Sixty-Eight

2K 108 95
                                    


Abrazarte
Esperarte, adorarte
Tenerte paciencia
Tu locura es mi ciencia

-Carla Morrison, Disfruto
(daha anlamlı çok az şarkı dinledim 🌠)
•••

"şimdi duyabilecek miyiz kalp atışını?"

"önce bi uzanın da."

Çantasını ve montunu çıkarıp kucağıma bıraktı hızlı hızlı. Sonra uzanıp karnını açtı. Heyecanla ufak monitörde bebeğimin görünmesini bekledim.

"susam falan demiştiniz en son. Şimdi ne kadar oldu ki?"

"şöyle alalım sizi de. 6.haftadasınız artık. Şey diyebiliriz sanırım, bi nar tanesi kadar?"

Avucumu açıp içinde bi nar tanesini düşündüm. Yani ne bileyim? Bu kadar küçüklük fazla değil mi?

"hala dişinizde kalacağına inanıyor musunuz?"

Asiye karnında gezen cihazla heyecanlanıp elimi tutarken sırıttım.
"yok ya. Dişimizin kovuğunu dolduruyor artık."

Onlar içeride bebeği bulmaya çalışırken mırıldanmaya başlayınca asiye gülerken vurdu elime.

"nar tanesi nar tanesi de seviyom bir tanesi-"

"ay bu haftaki lakap da belli oldu. Pardon da espri yapmayı bırakabilir misiniz? Doktorum sen uymasan ona? Hadi kalbini dinleyelim."

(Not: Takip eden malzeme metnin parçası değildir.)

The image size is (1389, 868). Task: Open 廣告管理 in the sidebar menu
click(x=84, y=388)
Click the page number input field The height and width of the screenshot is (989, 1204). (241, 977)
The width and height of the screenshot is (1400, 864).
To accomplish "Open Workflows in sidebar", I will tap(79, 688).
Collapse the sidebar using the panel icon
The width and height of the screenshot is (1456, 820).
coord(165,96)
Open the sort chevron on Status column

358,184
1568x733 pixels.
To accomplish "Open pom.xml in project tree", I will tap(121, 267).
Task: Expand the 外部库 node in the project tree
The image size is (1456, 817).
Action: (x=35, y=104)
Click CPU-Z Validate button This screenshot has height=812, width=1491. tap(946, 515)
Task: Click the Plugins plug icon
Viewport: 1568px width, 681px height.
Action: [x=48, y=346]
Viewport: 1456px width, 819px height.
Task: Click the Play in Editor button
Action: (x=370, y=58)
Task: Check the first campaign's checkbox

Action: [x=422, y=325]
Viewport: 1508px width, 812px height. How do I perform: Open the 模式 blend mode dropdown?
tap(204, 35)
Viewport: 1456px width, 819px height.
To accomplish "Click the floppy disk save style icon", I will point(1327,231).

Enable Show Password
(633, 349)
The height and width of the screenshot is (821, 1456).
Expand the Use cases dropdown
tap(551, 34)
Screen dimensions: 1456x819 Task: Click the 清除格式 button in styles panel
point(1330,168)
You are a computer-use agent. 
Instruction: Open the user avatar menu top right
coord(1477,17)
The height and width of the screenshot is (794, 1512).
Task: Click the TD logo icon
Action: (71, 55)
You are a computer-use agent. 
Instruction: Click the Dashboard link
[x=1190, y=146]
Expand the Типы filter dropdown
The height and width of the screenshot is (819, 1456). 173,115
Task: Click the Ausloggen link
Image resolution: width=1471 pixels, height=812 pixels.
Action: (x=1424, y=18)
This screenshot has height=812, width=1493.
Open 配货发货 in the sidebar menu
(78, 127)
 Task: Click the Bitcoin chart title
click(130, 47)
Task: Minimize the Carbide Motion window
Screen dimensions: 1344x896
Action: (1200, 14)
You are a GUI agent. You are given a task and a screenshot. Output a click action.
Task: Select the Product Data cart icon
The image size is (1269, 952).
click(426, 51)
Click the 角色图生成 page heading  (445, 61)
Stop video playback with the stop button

"tamam. Görüyorsunuz değil mi?"

"ay babasının keseli sıçanı!"

Asiye gülerken elimi çekiştirip doktoru gösterdi aksi aksi.
"ya bebeğe keseli sıçan diyo!"

"ne diyebilirim ki? Üretici bence"

Tekrar bana dönüp kim bilir ne mızmızlanmak için ağzını açmıştı ki odada garip bi ses yankılandı. Ne olduğunu ilk andan beri bildiğimiz, ama idrak etmenin soluğumuzu kestiği bi ses.

"bu şey... Doruk şey. Kalbi mi?"

Ekrana baktı önce. Sonra bana döndü. Aşırı hızlı, çok güçlü, garip bi ritimdi ki, tüylerim diken diken olurken yatağın kenarına çöküp asiyenin elini sımsıkı tuttum.
Kendi kalbimin atışını çılgınca arttırdı onun ritmi. İşte. Daha kendisini bile göremediğimiz bebeğimizden ilk somut haberdi. Kalbi asiyenin karnının içinde azimle, durmadan atıyordu. bizle yaşıyor, günbegün büyüyor ve o da bize kavuşmaya hazırlanıyordu. Kocaman olmuş gözümden bi damla kayıp gitti bile. Doktora yakalanmıştım silmeye çalışırken.

"ben bu hamleyi asiye hanımdan-ha o da. Okey"

İkimiz de gözlerimizi silmeye uğraştık ama göz göze geldikçe imkansız bi hal alıyordu.
"baba olmak beni çok duygusal bi adam yapacak."

"baba olmak seni mükemmel bi adam-"

"acaba cinsiyetini ne zaman-"

"oha Doruk. Oha."

Yapabilecek bir şeyim yok heyecandan ölüyorum!
Gülerek eğilip monitöre yaklaştım iyice. İçimde yüzünü görüp bana benzediğini iddia edeceğim günlere dair korkunç bi sabırsızlık varken,şu anların da tadını çıkarmak istiyordum.

Bebeğim orada rahat mısın bilmiyorum. Ama şimdiden azimle atan kalbine hayranım.

"yanlış yere konuşuyorsun. Çocuk monitörde değil ki, karnımda."

"e karnına konuşunca da duymuyo diyorsun."

"ha bu arada,konuşmasına izin verin."

Doktorumuz monitörde tuşlara basıp sanırım bebeğimizin ölçülerini alırken ara verip dönmüştü bize.
"şu an oluşmuş bi kulağı bile yok ama, iletişim hepinize iyi gelir."